▶ **DATA RECORDS**:
* * * * *

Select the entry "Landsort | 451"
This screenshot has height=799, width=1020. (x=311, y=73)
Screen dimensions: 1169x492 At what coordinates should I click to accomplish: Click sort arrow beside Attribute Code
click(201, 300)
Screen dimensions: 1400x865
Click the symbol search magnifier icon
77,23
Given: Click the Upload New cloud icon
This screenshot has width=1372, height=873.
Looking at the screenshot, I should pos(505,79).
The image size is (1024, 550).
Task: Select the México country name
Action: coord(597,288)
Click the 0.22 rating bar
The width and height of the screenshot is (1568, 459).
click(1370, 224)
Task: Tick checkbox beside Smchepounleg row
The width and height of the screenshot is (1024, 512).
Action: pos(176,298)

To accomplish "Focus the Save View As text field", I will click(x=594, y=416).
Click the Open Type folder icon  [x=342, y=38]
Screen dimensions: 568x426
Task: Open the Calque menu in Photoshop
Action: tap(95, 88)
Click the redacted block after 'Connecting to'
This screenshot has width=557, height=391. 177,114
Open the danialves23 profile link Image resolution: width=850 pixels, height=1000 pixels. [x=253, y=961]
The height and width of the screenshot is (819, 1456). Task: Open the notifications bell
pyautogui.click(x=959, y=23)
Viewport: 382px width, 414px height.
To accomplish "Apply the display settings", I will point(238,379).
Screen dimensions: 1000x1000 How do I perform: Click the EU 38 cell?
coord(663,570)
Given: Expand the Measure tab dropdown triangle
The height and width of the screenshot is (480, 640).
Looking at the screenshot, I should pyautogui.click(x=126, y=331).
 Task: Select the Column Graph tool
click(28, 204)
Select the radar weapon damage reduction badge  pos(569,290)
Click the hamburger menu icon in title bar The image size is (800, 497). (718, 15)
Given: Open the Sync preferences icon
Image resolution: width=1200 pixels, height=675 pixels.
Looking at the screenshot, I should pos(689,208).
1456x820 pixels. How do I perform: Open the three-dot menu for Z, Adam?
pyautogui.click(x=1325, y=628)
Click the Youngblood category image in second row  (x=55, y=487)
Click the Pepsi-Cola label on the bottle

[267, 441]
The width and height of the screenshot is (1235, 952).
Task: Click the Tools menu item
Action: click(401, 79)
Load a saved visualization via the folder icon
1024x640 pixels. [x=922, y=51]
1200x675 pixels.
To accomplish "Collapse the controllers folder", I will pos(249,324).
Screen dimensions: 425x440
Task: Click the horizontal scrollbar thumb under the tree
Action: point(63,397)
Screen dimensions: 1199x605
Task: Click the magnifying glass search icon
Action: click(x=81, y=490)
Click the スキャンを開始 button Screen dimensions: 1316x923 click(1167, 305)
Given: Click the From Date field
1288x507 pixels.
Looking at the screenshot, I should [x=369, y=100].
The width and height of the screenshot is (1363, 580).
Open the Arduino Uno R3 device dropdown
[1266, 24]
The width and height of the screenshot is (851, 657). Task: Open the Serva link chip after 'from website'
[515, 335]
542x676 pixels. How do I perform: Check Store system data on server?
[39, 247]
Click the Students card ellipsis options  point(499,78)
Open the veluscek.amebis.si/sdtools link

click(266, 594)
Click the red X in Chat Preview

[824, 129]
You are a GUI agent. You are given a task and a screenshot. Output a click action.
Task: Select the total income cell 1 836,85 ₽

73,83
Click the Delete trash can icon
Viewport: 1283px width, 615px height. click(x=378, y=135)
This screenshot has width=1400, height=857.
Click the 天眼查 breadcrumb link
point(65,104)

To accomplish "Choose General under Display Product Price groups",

* * * * *

▶ **AIM OF THE EXERCISE**: Please copy all of the records above word for word, keeping every line as it stands.

▶ **TASK ANSWER**:
Select the entry "Landsort | 451"
This screenshot has height=799, width=1020. (x=311, y=73)
Screen dimensions: 1169x492 At what coordinates should I click to accomplish: Click sort arrow beside Attribute Code
click(201, 300)
Screen dimensions: 1400x865
Click the symbol search magnifier icon
77,23
Given: Click the Upload New cloud icon
This screenshot has width=1372, height=873.
Looking at the screenshot, I should pos(505,79).
The image size is (1024, 550).
Task: Select the México country name
Action: coord(597,288)
Click the 0.22 rating bar
The width and height of the screenshot is (1568, 459).
click(1370, 224)
Task: Tick checkbox beside Smchepounleg row
The width and height of the screenshot is (1024, 512).
Action: pos(176,298)

To accomplish "Focus the Save View As text field", I will click(x=594, y=416).
Click the Open Type folder icon  [x=342, y=38]
Screen dimensions: 568x426
Task: Open the Calque menu in Photoshop
Action: tap(95, 88)
Click the redacted block after 'Connecting to'
This screenshot has width=557, height=391. 177,114
Open the danialves23 profile link Image resolution: width=850 pixels, height=1000 pixels. [x=253, y=961]
The height and width of the screenshot is (819, 1456). Task: Open the notifications bell
pyautogui.click(x=959, y=23)
Viewport: 382px width, 414px height.
To accomplish "Apply the display settings", I will point(238,379).
Screen dimensions: 1000x1000 How do I perform: Click the EU 38 cell?
coord(663,570)
Given: Expand the Measure tab dropdown triangle
The height and width of the screenshot is (480, 640).
Looking at the screenshot, I should pyautogui.click(x=126, y=331).
 Task: Select the Column Graph tool
click(28, 204)
Select the radar weapon damage reduction badge  pos(569,290)
Click the hamburger menu icon in title bar The image size is (800, 497). (718, 15)
Given: Open the Sync preferences icon
Image resolution: width=1200 pixels, height=675 pixels.
Looking at the screenshot, I should pos(689,208).
1456x820 pixels. How do I perform: Open the three-dot menu for Z, Adam?
pyautogui.click(x=1325, y=628)
Click the Youngblood category image in second row  (x=55, y=487)
Click the Pepsi-Cola label on the bottle

[267, 441]
The width and height of the screenshot is (1235, 952).
Task: Click the Tools menu item
Action: click(401, 79)
Load a saved visualization via the folder icon
1024x640 pixels. [x=922, y=51]
1200x675 pixels.
To accomplish "Collapse the controllers folder", I will pos(249,324).
Screen dimensions: 425x440
Task: Click the horizontal scrollbar thumb under the tree
Action: point(63,397)
Screen dimensions: 1199x605
Task: Click the magnifying glass search icon
Action: click(x=81, y=490)
Click the スキャンを開始 button Screen dimensions: 1316x923 click(1167, 305)
Given: Click the From Date field
1288x507 pixels.
Looking at the screenshot, I should [x=369, y=100].
The width and height of the screenshot is (1363, 580).
Open the Arduino Uno R3 device dropdown
[1266, 24]
The width and height of the screenshot is (851, 657). Task: Open the Serva link chip after 'from website'
[515, 335]
542x676 pixels. How do I perform: Check Store system data on server?
[39, 247]
Click the Students card ellipsis options  point(499,78)
Open the veluscek.amebis.si/sdtools link

click(266, 594)
Click the red X in Chat Preview

[824, 129]
You are a GUI agent. You are given a task and a screenshot. Output a click action.
Task: Select the total income cell 1 836,85 ₽

73,83
Click the Delete trash can icon
Viewport: 1283px width, 615px height. click(x=378, y=135)
This screenshot has width=1400, height=857.
Click the 天眼查 breadcrumb link
point(65,104)

To accomplish "Choose General under Display Product Price groups",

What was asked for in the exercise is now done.